HomeItalia - EsteriGarlasco choc, il giudice Vitelli: "Prova dell'alibi di Stasi è clamorosa"

Garlasco choc, il giudice Vitelli: “Prova dell’alibi di Stasi è clamorosa”

Nel corso della puntata di “Storie Italiane” del 26 novembre si è parlato del caso Garlasco con una intervista al magistrato Stefano Vitelli, il giudice che aveva assolto Alberto Stasi nel primo grado di giudizio. Vitelli ha raccontato, in particolare, la telefonata ricevuta da un ingegnere che stava lavorando sulla ricostruzione informatica del computer del ragazzo, condannato in seguito, nel 2015, per l’omicidio della fidanzata, Chiara Poggi.

“Si parla delle apparente freddezza di Stasi e della sua telefonata ma in realtà quel giorno (il 13 agosto 2007, data del delitto, ndr) gli venne misurata la pressione arteriosa in ambulanza ed era molto agitato che camminava sul marciapiede”, ha detto Vitelli.

“Ci sono state una serie di criticità che sono emerse anche alla luce dei molti accertamenti che in primo grado ho disposto – prosegue Vitelli -. La più clamorosa delle quali è stata la sopravvenuta prova dell’alibi di Stasi.

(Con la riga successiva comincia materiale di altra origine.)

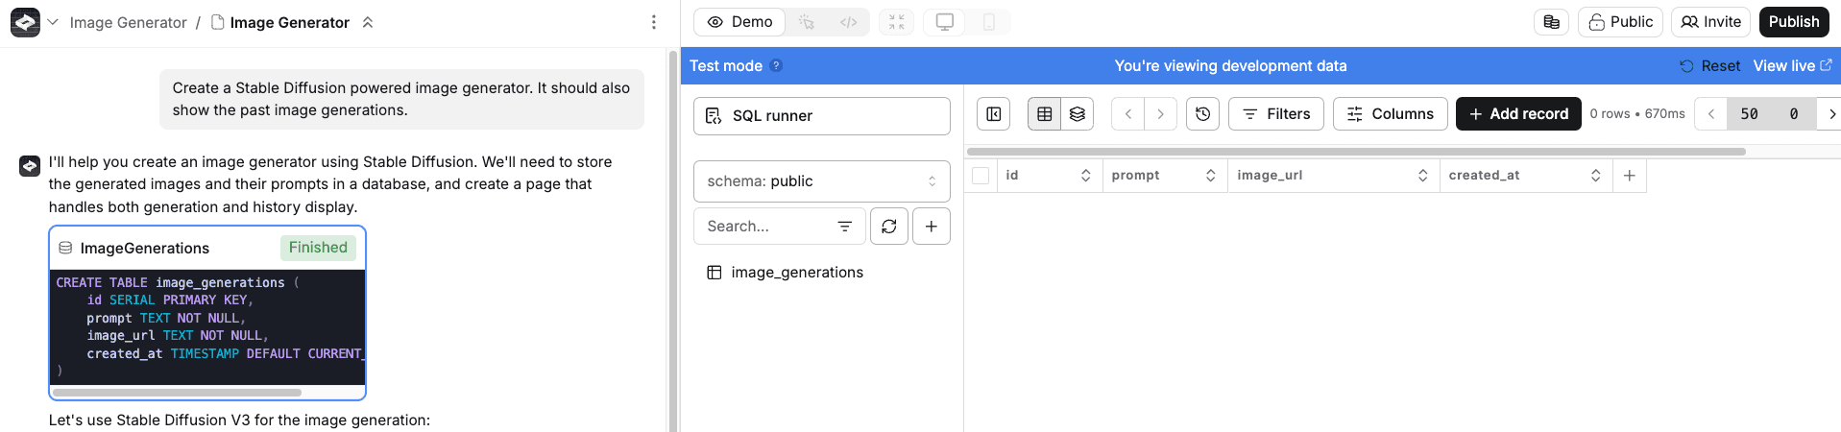The height and width of the screenshot is (432, 1841).
Task: Click the Publish button
Action: pyautogui.click(x=1793, y=22)
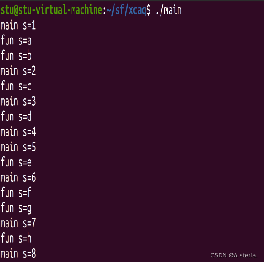
Task: Click the 'main s=3' output line
Action: (18, 101)
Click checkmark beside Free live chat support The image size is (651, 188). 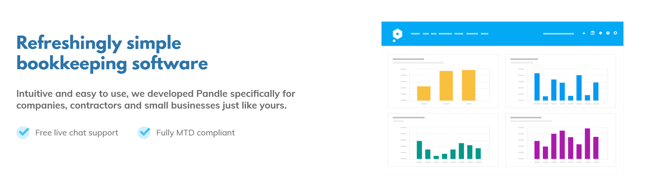(23, 132)
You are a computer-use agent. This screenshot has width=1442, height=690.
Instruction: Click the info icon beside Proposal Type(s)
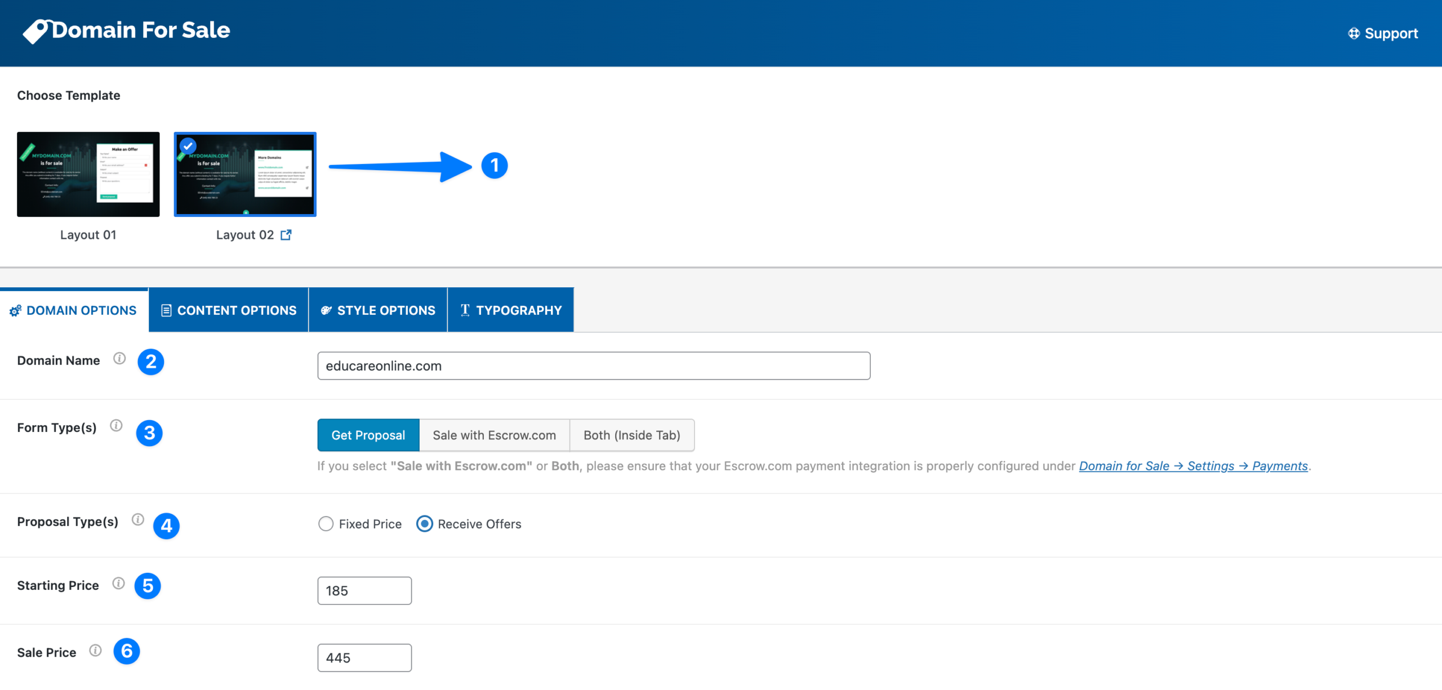[x=138, y=520]
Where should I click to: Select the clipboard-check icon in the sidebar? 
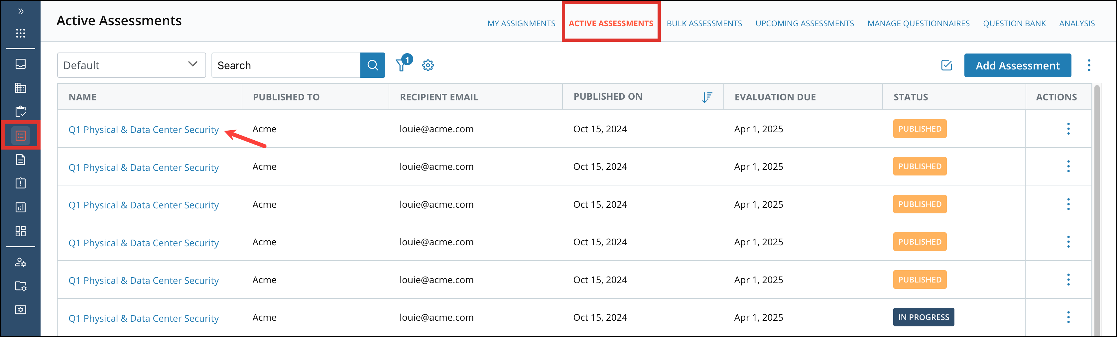tap(20, 111)
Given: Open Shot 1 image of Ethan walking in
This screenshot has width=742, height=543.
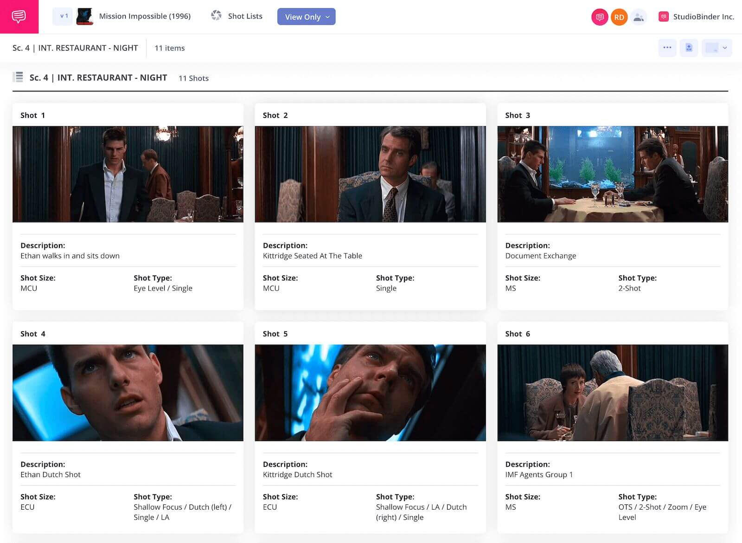Looking at the screenshot, I should pyautogui.click(x=128, y=174).
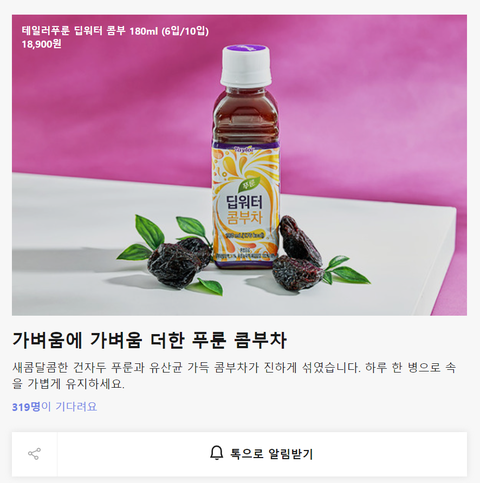Open the kombucha product photo
The width and height of the screenshot is (480, 483).
(x=239, y=165)
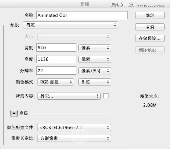Click the 宽度 width field showing 640
Viewport: 170px width, 149px height.
pyautogui.click(x=56, y=48)
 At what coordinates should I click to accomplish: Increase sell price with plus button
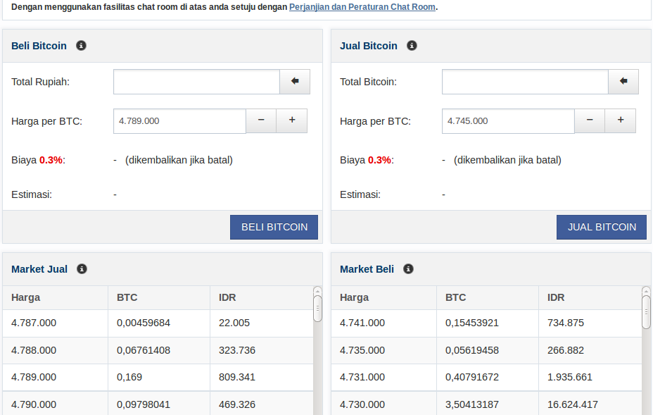[x=621, y=120]
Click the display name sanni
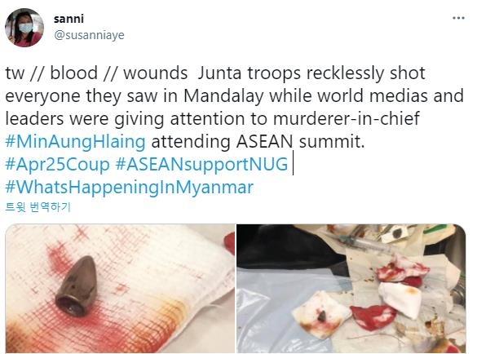The height and width of the screenshot is (354, 477). [68, 19]
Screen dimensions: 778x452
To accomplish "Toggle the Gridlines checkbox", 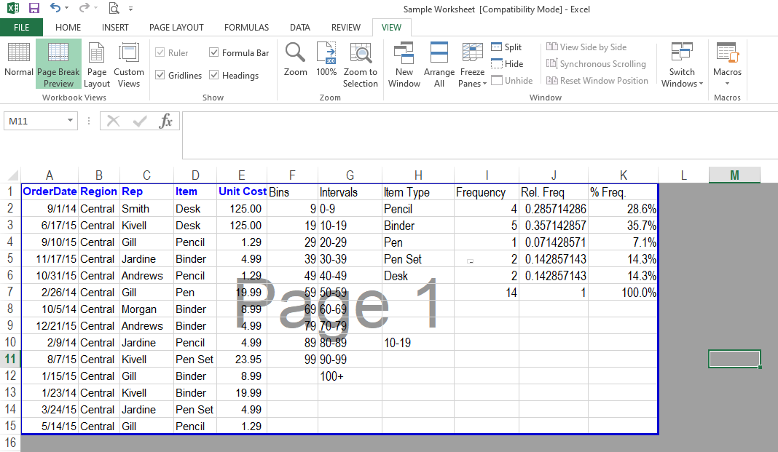I will (160, 75).
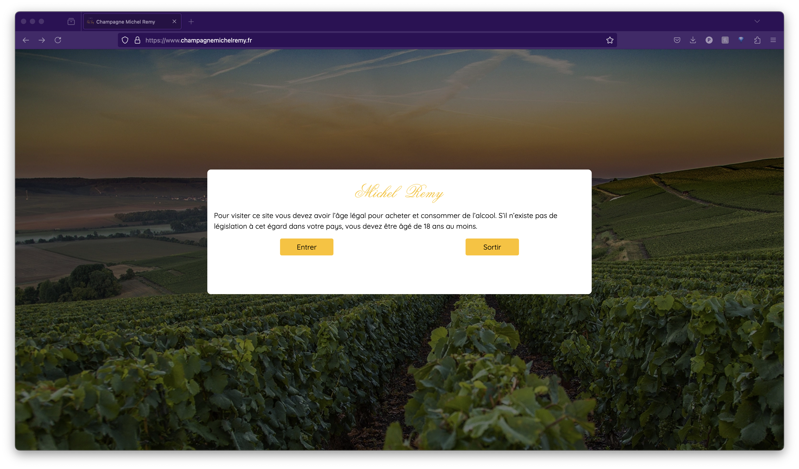The height and width of the screenshot is (469, 799).
Task: Bookmark this page with the star
Action: click(x=610, y=40)
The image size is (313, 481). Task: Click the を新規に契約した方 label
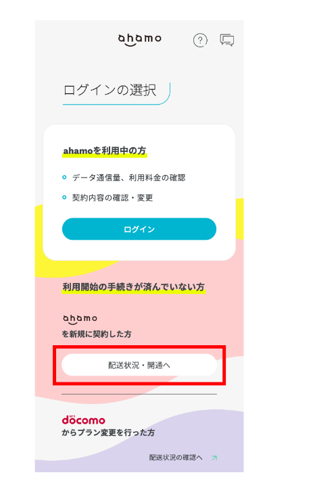pyautogui.click(x=97, y=334)
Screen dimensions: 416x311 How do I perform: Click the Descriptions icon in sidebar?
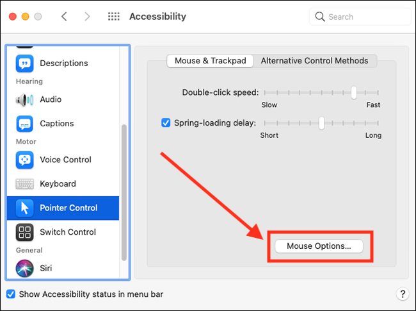[x=25, y=63]
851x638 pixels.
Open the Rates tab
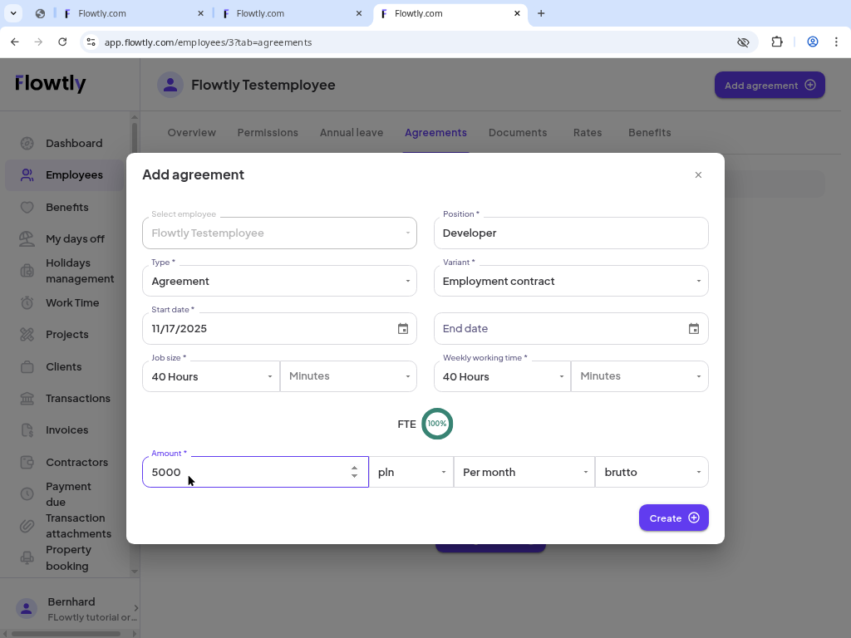click(x=588, y=133)
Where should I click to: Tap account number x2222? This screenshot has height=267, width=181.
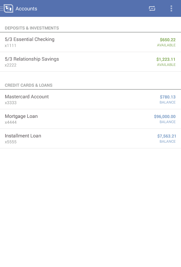pyautogui.click(x=10, y=65)
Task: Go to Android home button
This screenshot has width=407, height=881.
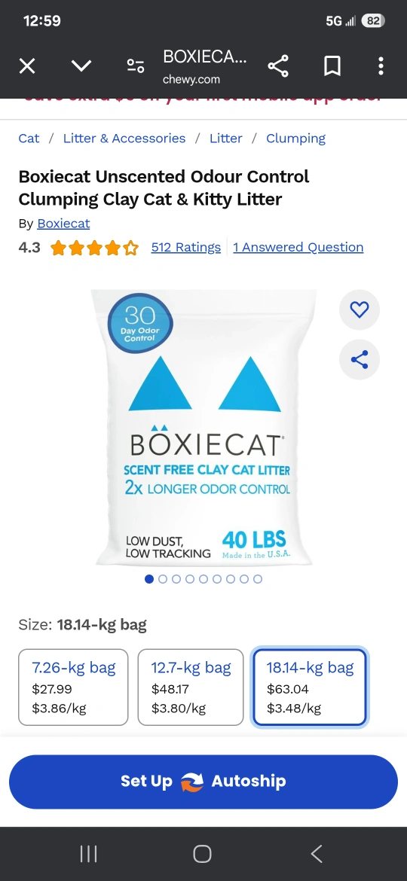Action: tap(203, 854)
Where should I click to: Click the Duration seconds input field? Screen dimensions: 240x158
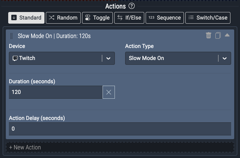[55, 92]
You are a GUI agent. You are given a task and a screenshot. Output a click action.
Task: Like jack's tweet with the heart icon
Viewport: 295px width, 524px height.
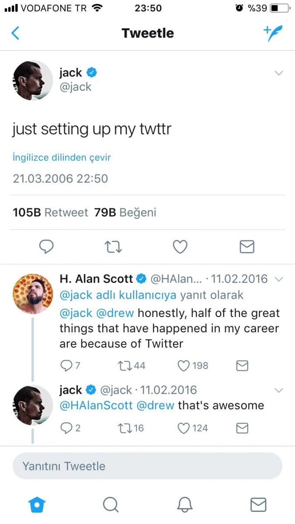[180, 247]
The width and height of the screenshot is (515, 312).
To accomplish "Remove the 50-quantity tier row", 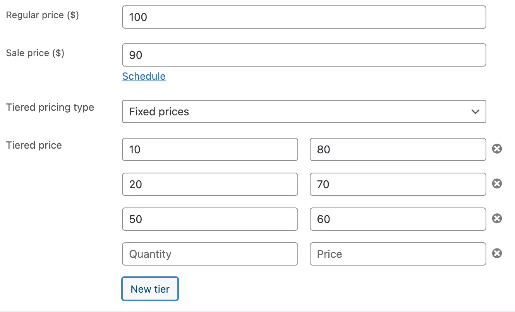I will (497, 219).
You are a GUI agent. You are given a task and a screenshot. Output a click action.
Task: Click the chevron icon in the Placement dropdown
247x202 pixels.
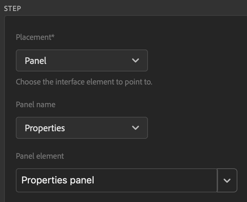pyautogui.click(x=136, y=60)
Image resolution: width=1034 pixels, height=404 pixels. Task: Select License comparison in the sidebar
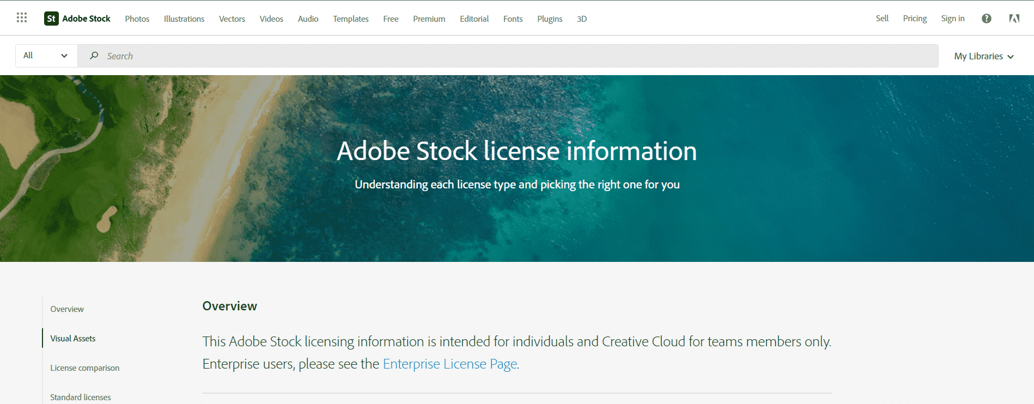point(85,368)
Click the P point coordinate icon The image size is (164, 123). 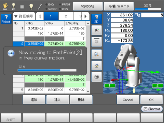tap(96, 30)
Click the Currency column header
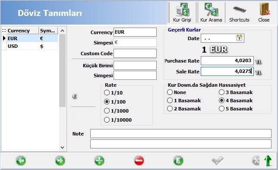 point(23,31)
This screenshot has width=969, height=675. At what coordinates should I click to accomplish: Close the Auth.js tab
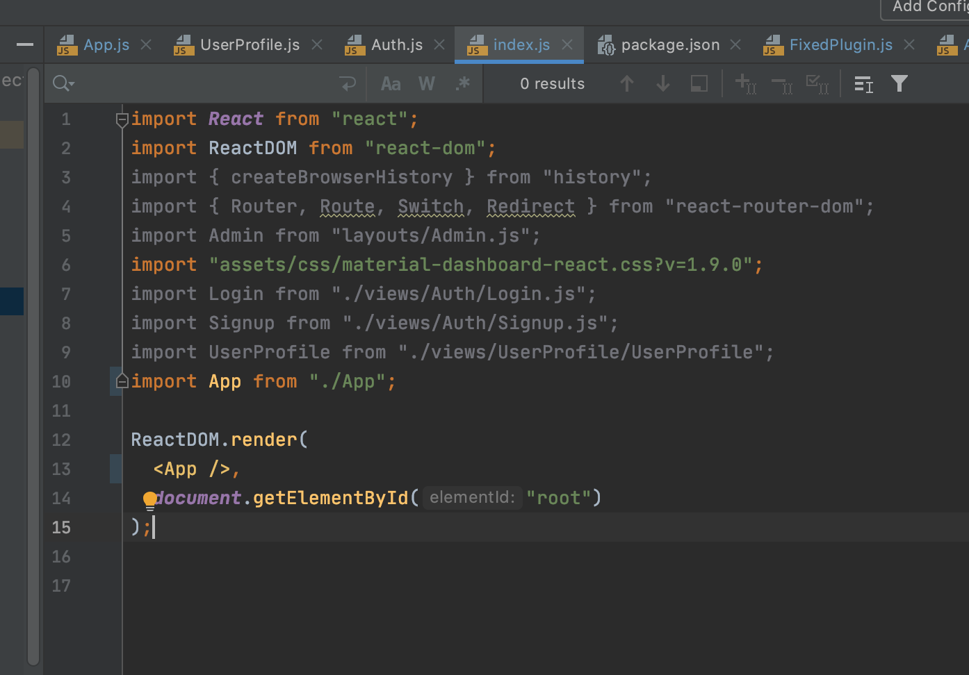click(439, 45)
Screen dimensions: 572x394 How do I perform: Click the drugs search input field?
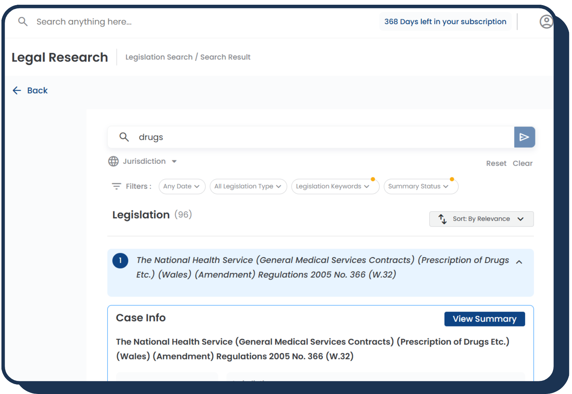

Stasi non ha detto il falso quando sin dall’inizio aveva detto che la mattina aveva lavorato alla tesi. Una sera di fine estate un ingegnere mi chiamò e mi disse “forse è bene che si sieda perché la sorprenderò”. E mi disse: “Abbiamo scoperto che Stasi ha lavorato alla tesi”. E lì ho pensato: “Houston, abbiamo un problema”.